[THE TASK]
All records are to be reproduced verbatim, with images omitted.

Collected data entries:
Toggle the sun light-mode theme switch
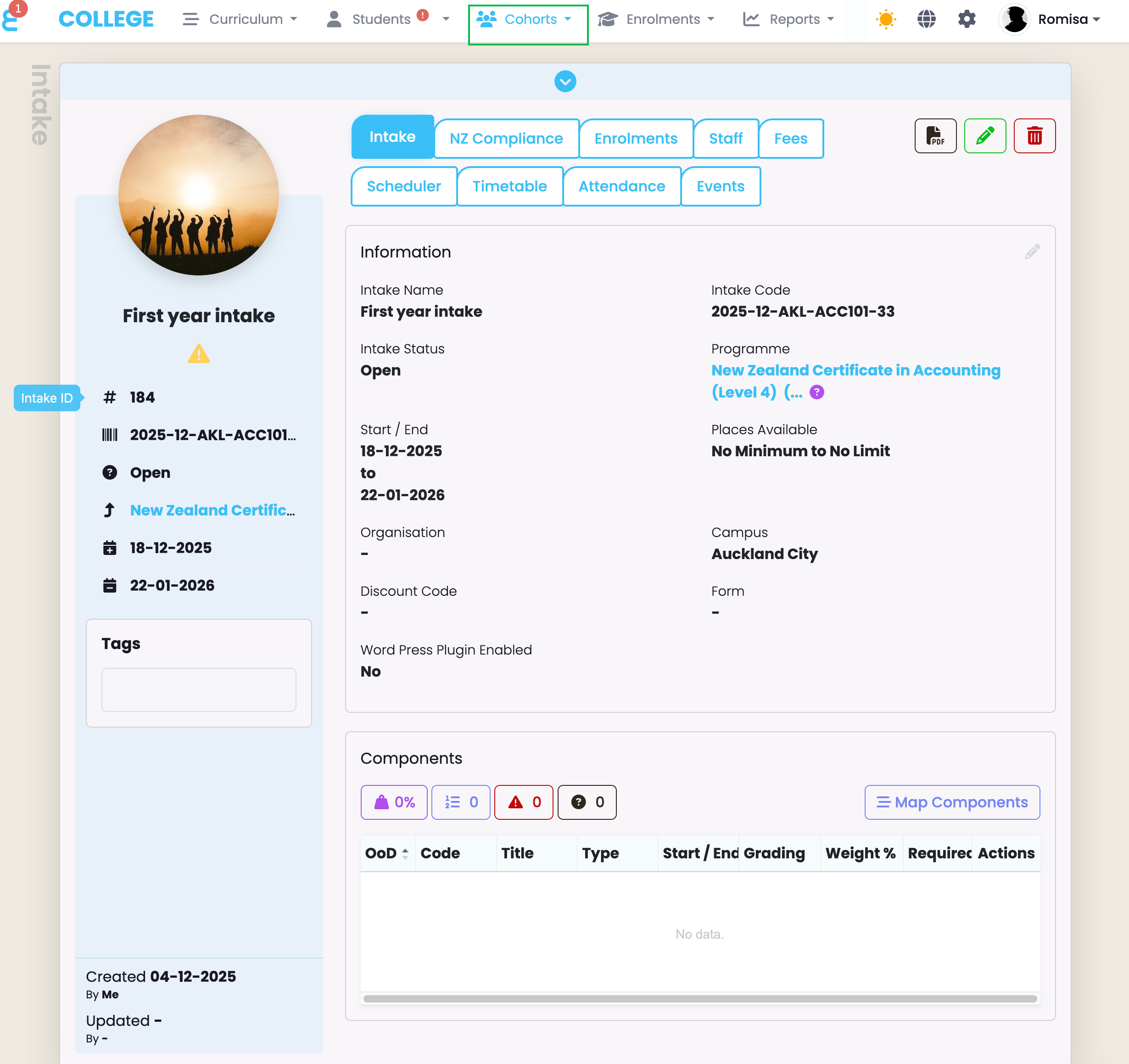This screenshot has height=1064, width=1129. (885, 19)
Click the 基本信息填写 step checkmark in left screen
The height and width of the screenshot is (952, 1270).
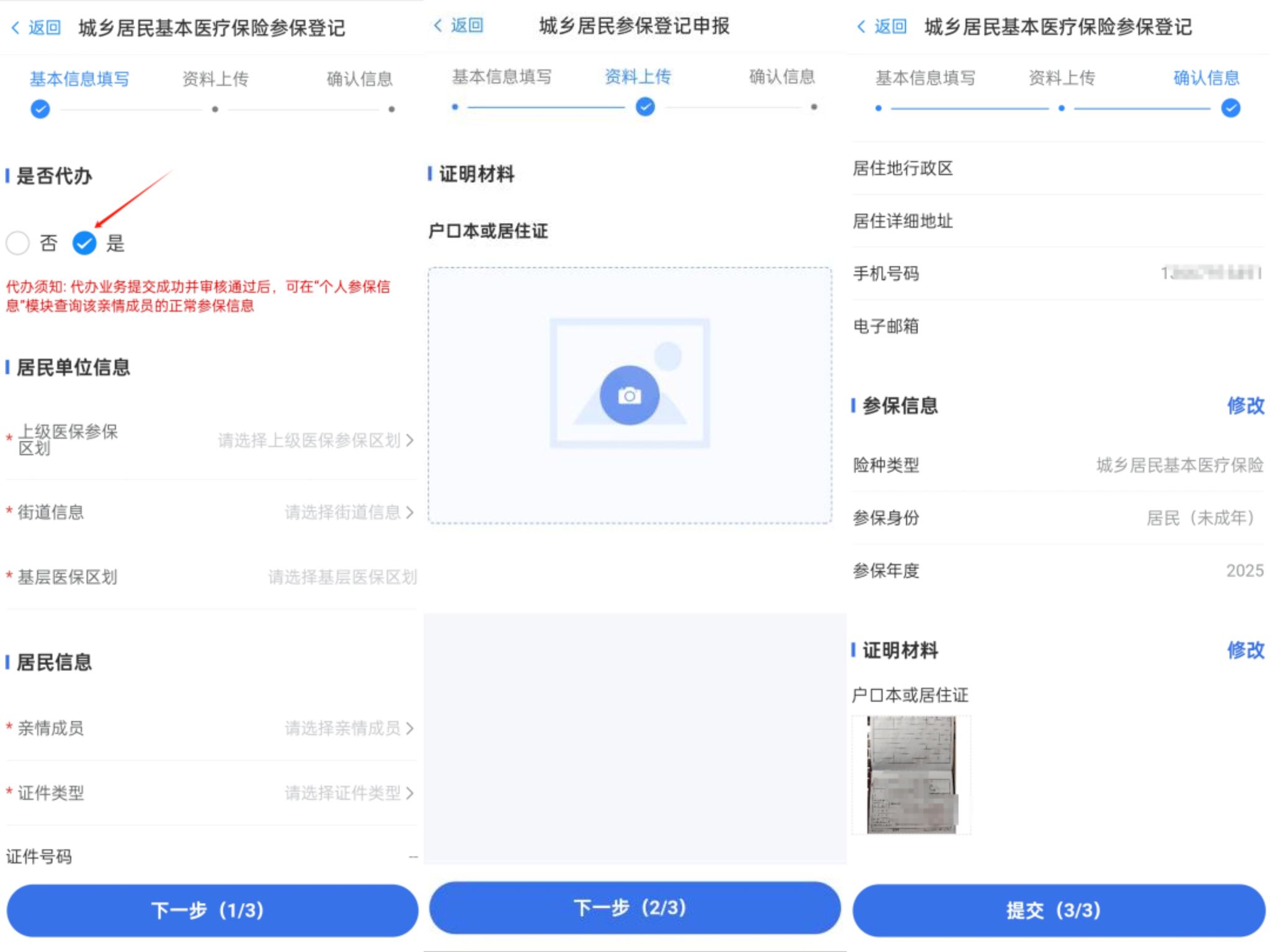40,109
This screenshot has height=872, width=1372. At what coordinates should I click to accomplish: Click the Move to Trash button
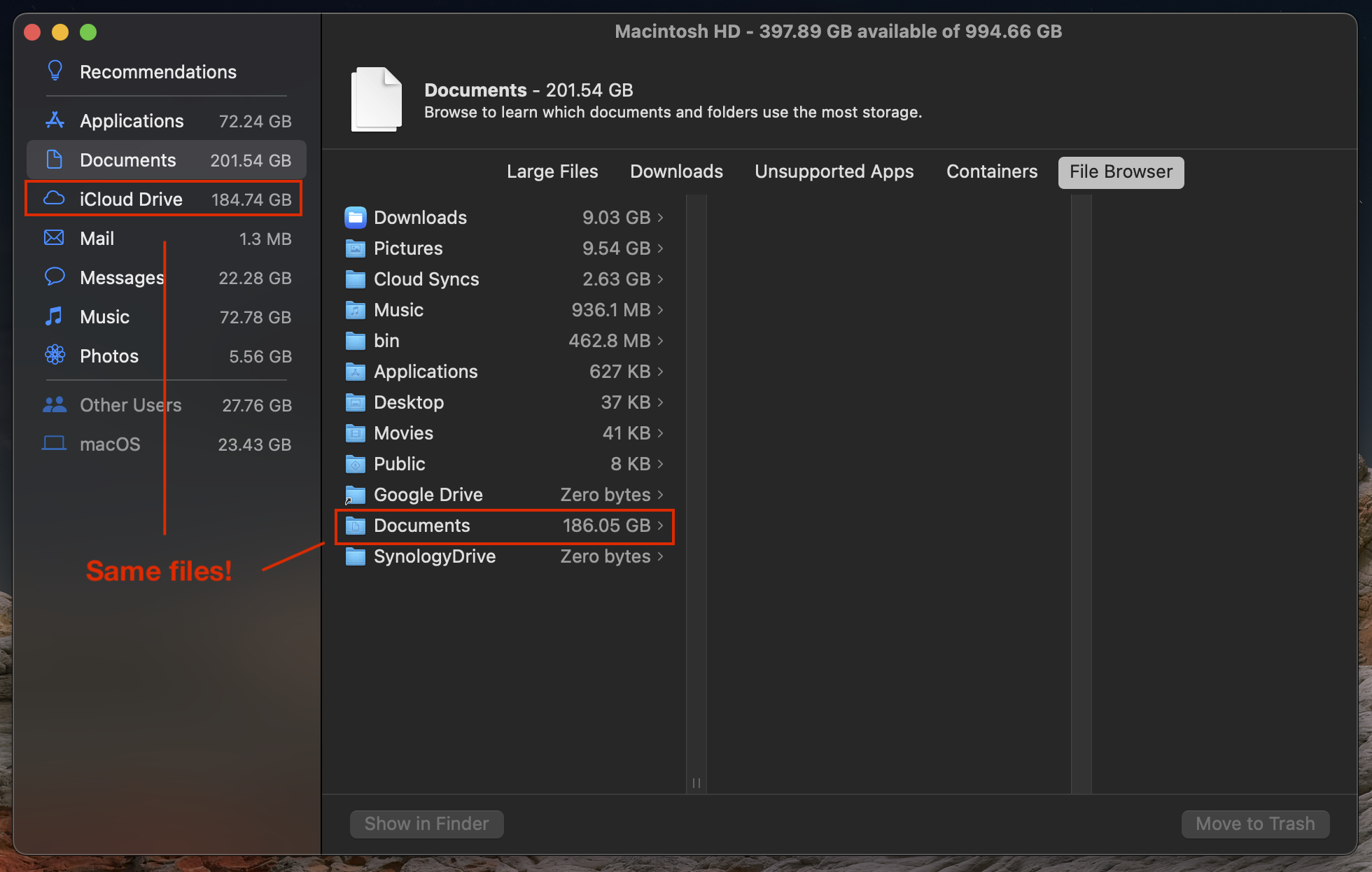[x=1255, y=824]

[RESPONSE TO THE TASK]
Toggle the sun light-mode theme switch
This screenshot has height=1064, width=1129. (885, 19)
Click the 基本信息填写 step checkmark in left screen
The height and width of the screenshot is (952, 1270).
40,109
This screenshot has height=872, width=1372. At what coordinates should I click to accomplish: Click the Move to Trash button
[x=1255, y=824]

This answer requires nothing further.